Historical population
| Census | Pop. | Note | %± |
| 1900 | 1,425 |  | — |
| 1910 | 1,204 |  | −15.5% |
| 1920 | 1,206 |  | 0.2% |
| 1930 | 904 |  | −25.0% |
| 1940 | 1,173 |  | 29.8% |
| 1950 | 1,632 |  | 39.1% |
| 1960 | 1,298 |  | −20.5% |
| 1970 | 1,370 |  | 5.5% |
| 1980 | 1,357 |  | −0.9% |
| 1990 | 1,317 |  | −2.9% |
| 2000 | 973 |  | −26.1% |
| 2010 | 1,337 |  | 37.4% |
U.S. Decennial Census 1899 (shown as 1900) 1910-1930 1930-1950 1960 1980-2000 2010

== Landmarks and places of interest ==

- Hacienda Villa Sotomayor is a parador located along the Vacas River near its confluence with the Cidra River.

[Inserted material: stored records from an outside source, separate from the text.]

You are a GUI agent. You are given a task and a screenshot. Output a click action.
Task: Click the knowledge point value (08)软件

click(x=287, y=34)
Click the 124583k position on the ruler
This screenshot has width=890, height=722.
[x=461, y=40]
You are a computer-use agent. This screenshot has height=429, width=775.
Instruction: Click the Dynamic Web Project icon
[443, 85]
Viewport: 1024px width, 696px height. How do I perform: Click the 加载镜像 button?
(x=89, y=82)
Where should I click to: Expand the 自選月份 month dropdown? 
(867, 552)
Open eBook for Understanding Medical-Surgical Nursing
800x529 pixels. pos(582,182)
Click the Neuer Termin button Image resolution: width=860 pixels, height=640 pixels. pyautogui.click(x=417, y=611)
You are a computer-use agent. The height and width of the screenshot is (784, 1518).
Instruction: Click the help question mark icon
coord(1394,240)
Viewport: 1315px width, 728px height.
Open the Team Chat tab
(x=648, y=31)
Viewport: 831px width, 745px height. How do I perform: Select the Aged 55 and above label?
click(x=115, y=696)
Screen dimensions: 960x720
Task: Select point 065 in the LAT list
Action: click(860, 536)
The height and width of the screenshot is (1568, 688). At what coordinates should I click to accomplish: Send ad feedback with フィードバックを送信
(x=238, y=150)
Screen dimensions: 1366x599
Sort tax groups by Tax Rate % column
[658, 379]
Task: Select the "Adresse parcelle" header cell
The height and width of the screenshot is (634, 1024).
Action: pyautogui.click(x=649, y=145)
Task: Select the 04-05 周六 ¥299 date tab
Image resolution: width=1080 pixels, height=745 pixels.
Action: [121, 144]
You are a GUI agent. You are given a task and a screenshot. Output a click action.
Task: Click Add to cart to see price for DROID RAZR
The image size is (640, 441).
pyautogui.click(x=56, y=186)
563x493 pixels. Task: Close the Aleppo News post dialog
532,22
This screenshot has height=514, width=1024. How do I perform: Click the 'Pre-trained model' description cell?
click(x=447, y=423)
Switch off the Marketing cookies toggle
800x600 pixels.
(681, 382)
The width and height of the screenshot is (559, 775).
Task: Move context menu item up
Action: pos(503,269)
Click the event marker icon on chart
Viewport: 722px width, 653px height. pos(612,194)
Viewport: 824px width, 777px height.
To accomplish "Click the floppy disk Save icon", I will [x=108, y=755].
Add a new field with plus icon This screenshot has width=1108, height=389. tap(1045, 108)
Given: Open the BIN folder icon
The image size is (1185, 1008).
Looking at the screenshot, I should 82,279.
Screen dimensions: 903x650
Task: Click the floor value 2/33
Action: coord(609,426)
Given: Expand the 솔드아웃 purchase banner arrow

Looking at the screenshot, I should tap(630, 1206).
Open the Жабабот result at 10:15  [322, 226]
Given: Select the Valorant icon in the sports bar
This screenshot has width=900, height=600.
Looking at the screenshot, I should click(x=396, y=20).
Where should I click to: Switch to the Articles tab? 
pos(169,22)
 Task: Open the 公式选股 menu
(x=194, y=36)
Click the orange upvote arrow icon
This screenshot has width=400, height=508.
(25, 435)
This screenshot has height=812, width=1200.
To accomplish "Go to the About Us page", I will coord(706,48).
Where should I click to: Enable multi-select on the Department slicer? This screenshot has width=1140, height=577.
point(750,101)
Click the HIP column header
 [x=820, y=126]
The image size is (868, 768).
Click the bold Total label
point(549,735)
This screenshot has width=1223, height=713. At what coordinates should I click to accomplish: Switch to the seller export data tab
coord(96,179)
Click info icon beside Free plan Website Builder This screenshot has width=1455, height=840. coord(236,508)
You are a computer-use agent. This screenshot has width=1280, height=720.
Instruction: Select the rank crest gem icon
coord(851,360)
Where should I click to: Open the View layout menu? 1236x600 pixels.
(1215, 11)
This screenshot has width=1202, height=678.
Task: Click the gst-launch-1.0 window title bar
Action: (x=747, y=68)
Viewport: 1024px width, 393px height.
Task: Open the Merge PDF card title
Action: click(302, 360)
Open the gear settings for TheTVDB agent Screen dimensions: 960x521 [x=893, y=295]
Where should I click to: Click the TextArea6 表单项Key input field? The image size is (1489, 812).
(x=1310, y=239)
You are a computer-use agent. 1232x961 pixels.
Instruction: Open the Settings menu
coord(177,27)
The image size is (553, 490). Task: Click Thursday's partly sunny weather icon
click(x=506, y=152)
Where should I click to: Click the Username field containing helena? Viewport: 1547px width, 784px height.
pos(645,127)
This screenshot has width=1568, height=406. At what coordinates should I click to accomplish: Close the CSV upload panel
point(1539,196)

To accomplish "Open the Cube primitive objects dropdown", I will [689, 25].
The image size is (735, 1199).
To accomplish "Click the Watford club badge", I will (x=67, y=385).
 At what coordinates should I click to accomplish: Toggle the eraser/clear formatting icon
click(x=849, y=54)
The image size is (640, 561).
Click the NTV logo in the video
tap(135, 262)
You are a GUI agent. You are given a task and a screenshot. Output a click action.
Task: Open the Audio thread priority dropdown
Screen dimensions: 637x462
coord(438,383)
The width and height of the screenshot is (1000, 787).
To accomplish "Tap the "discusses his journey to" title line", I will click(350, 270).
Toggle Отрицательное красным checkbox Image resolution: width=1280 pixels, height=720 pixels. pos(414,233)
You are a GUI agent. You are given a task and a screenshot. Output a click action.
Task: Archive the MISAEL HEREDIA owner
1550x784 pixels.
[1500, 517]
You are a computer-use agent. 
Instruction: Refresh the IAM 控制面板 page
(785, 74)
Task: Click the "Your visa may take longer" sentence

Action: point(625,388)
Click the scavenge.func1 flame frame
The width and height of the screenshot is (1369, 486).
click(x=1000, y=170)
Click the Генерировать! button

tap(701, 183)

- Garzas Lake is a reservoir established in 1943 by the damming of the Vacas River. One of the highest reservoirs of its size in the island, it is popular for fishing and boating.
- Salto Ataúd (Spanish for 'coffin falls') is a tiered waterfall also located along the Vacas River, downstream from Garzas Lake. It is a popular site for swimming and is located at GPS coordinates , which can be accessed from PR-522. The area also contains other charcas (plunge pools) such as Las Losetas and Las Garzas.
- A portion of the Guilarte State Forest is also located within the boundaries of barrio Garzas.